■ **Records for processing**
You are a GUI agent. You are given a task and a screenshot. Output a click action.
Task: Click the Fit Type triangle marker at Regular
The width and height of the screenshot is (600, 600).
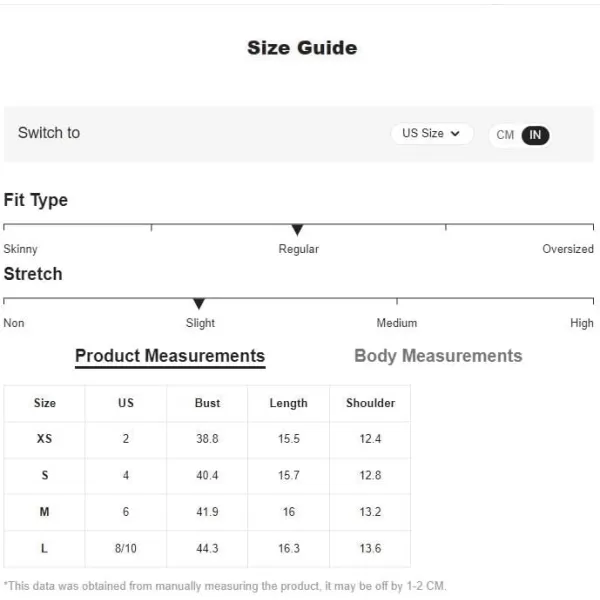click(x=297, y=230)
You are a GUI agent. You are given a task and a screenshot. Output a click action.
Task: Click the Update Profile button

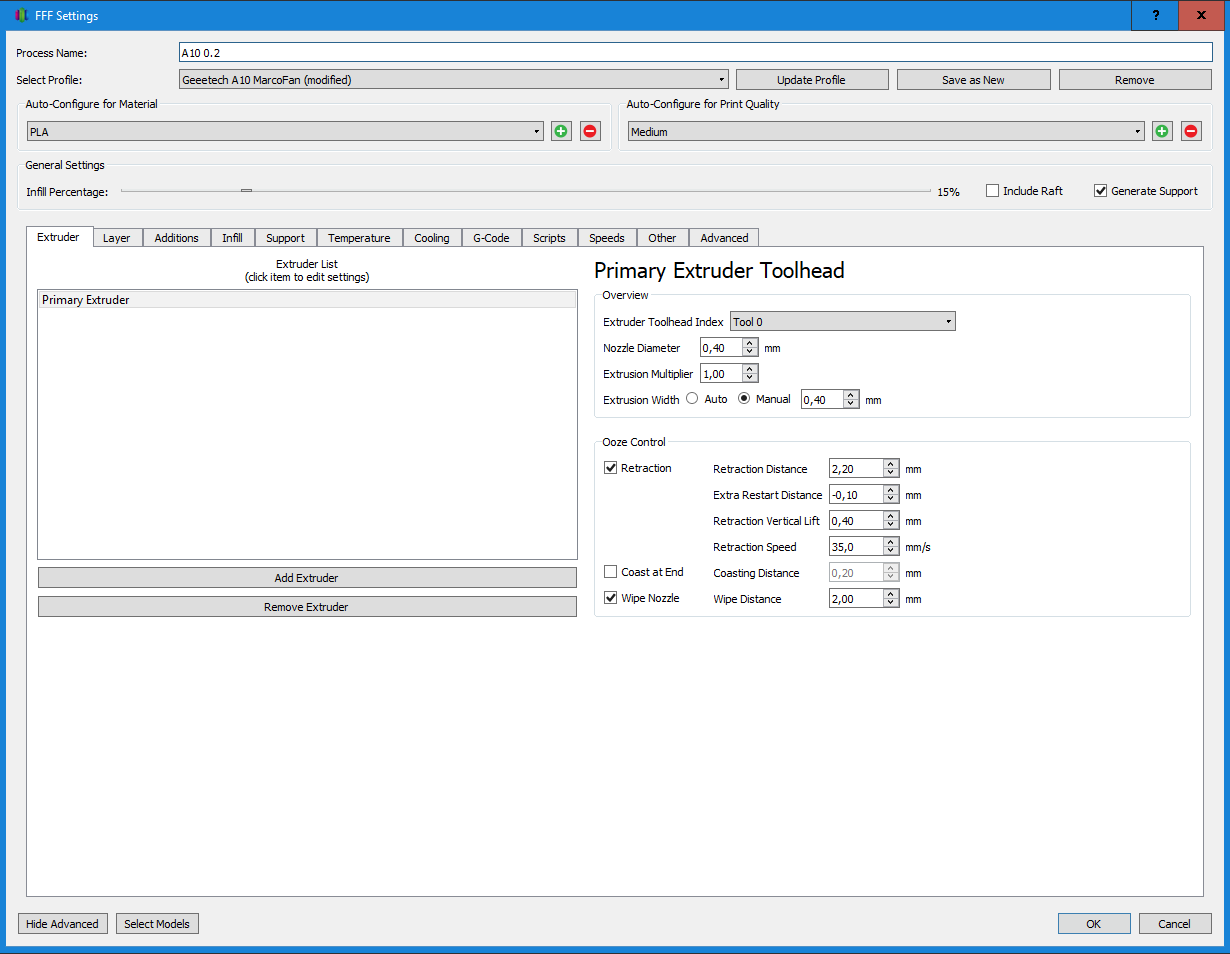pos(811,80)
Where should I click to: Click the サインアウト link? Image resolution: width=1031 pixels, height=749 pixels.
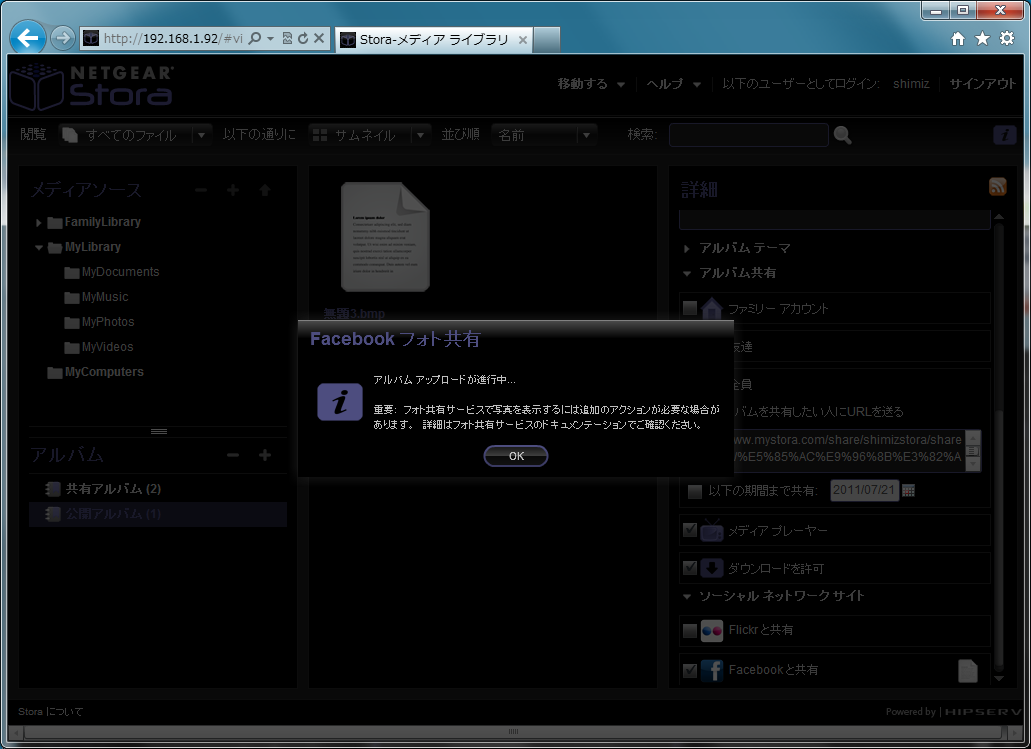[x=982, y=84]
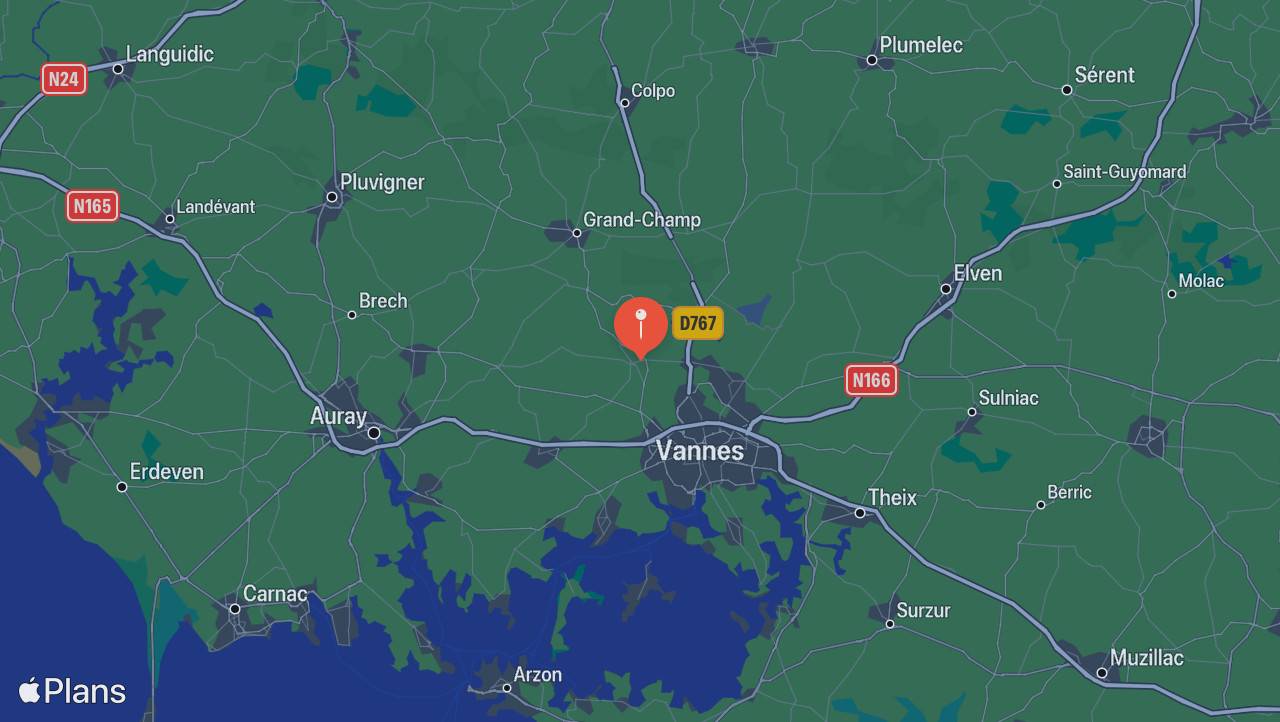This screenshot has height=722, width=1280.
Task: Click the Elven town marker dot
Action: pos(946,289)
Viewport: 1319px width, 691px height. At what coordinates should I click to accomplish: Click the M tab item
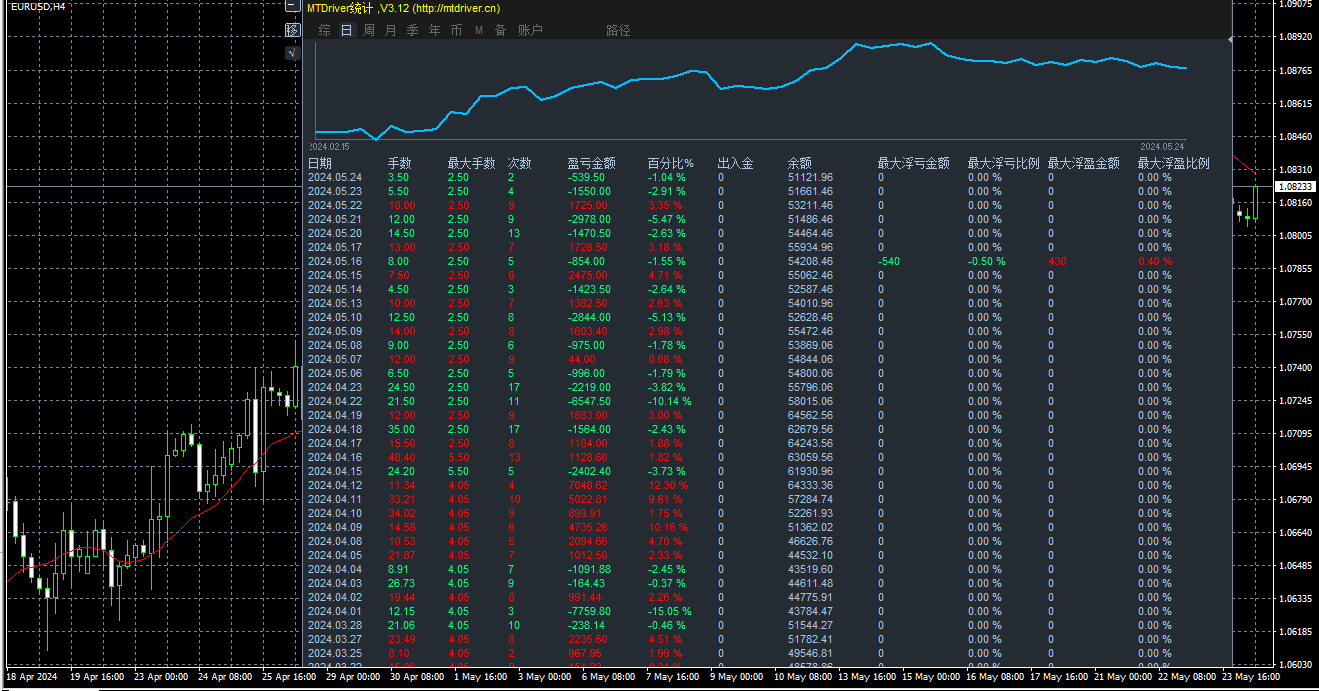pos(478,30)
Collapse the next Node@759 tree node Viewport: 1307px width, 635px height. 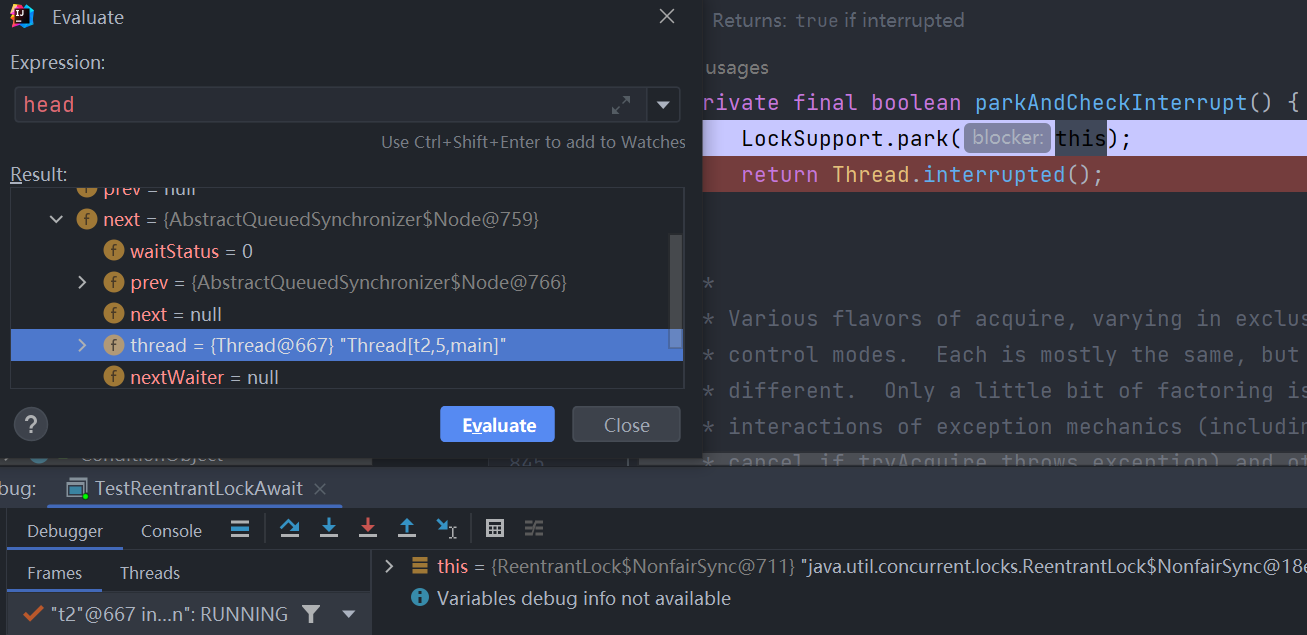56,219
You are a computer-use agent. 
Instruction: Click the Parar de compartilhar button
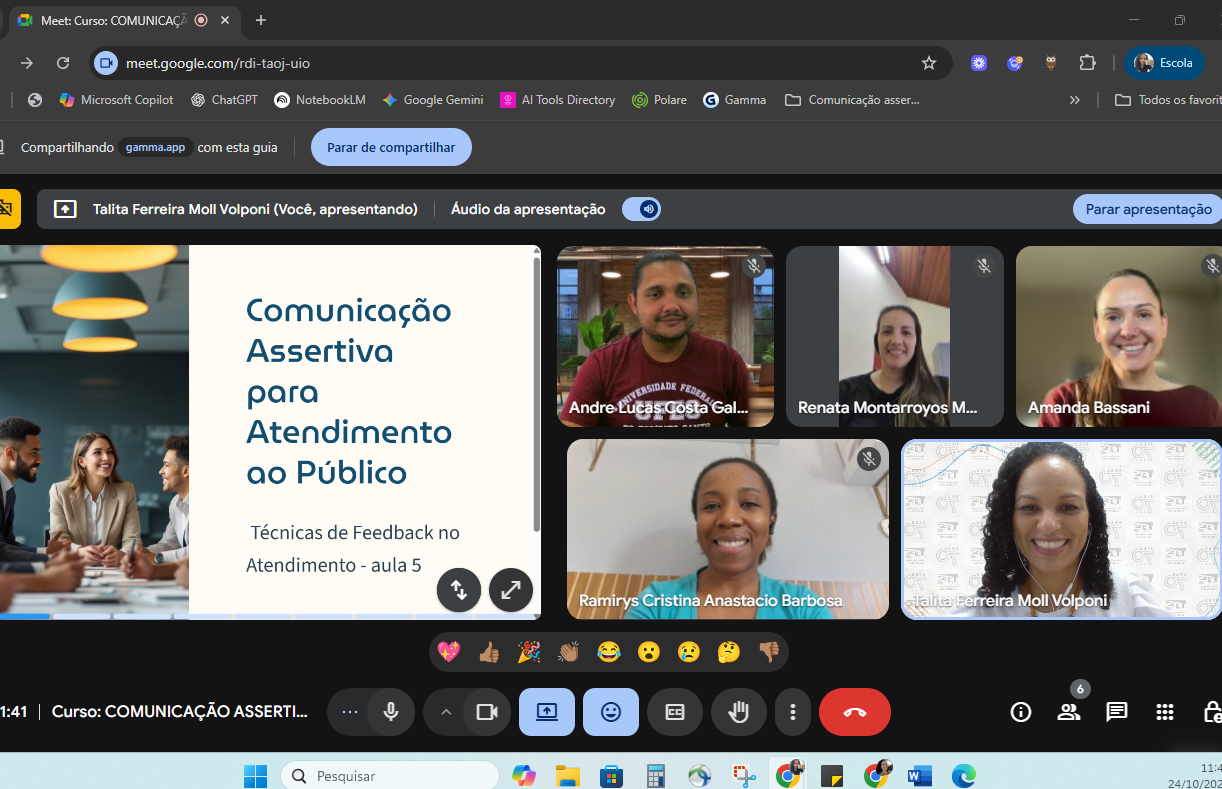[391, 147]
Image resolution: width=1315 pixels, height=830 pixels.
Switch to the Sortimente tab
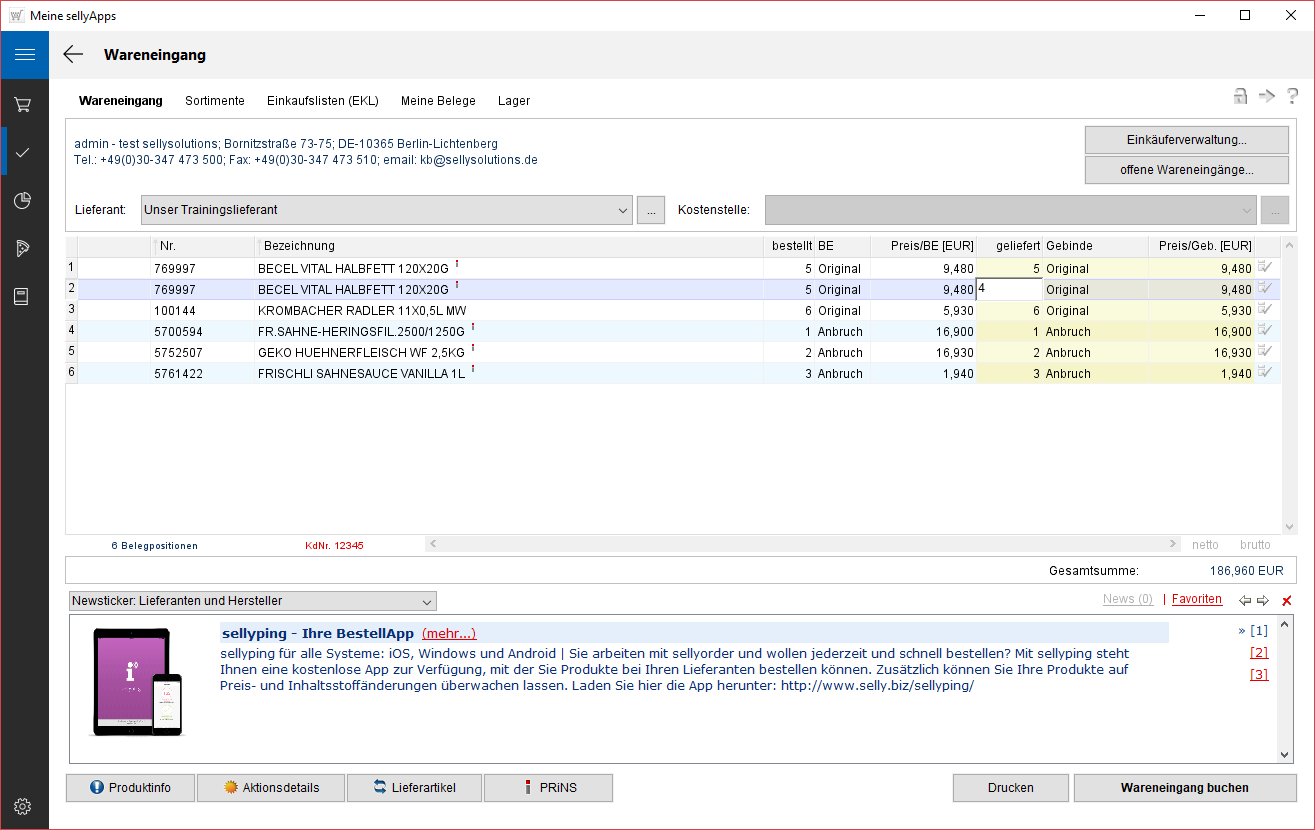pyautogui.click(x=214, y=101)
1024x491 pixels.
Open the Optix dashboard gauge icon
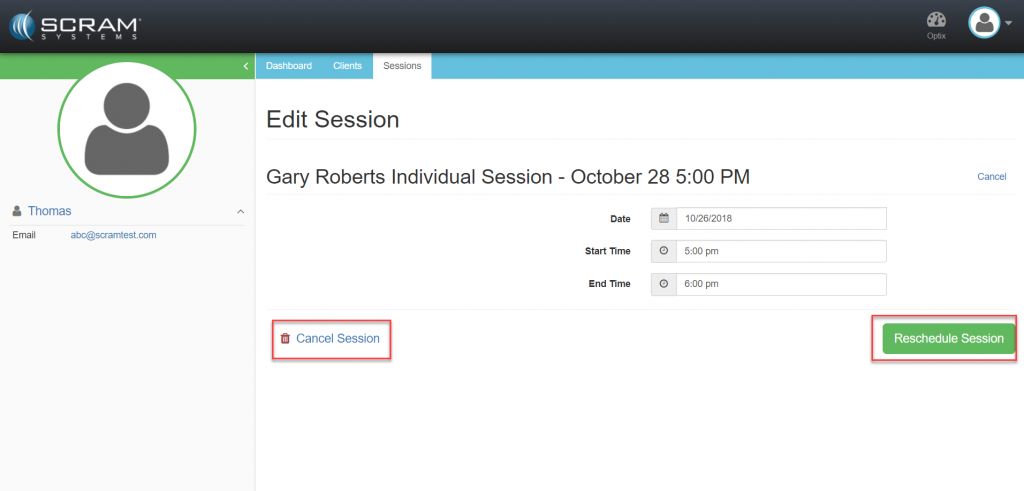pyautogui.click(x=936, y=21)
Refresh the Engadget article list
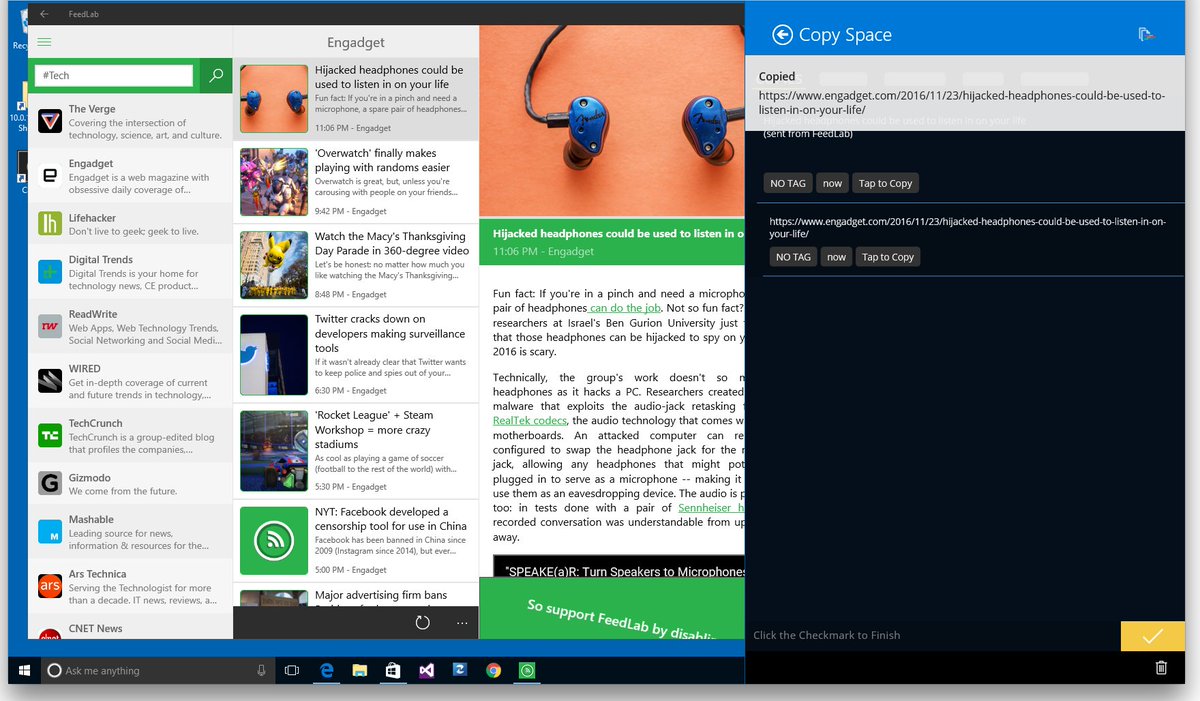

■ **Task item**
Make an exact copy of the lines of the records from the line containing "You are a computer-use agent." through the final line, both ends included, but not of the pictures.

■ **Result below**
You are a computer-use agent. 
Instruction: Click the Parar de compartilhar button
[391, 147]
Image resolution: width=1315 pixels, height=830 pixels.
Switch to the Sortimente tab
pyautogui.click(x=214, y=101)
1024x491 pixels.
Open the Optix dashboard gauge icon
pyautogui.click(x=936, y=21)
Refresh the Engadget article list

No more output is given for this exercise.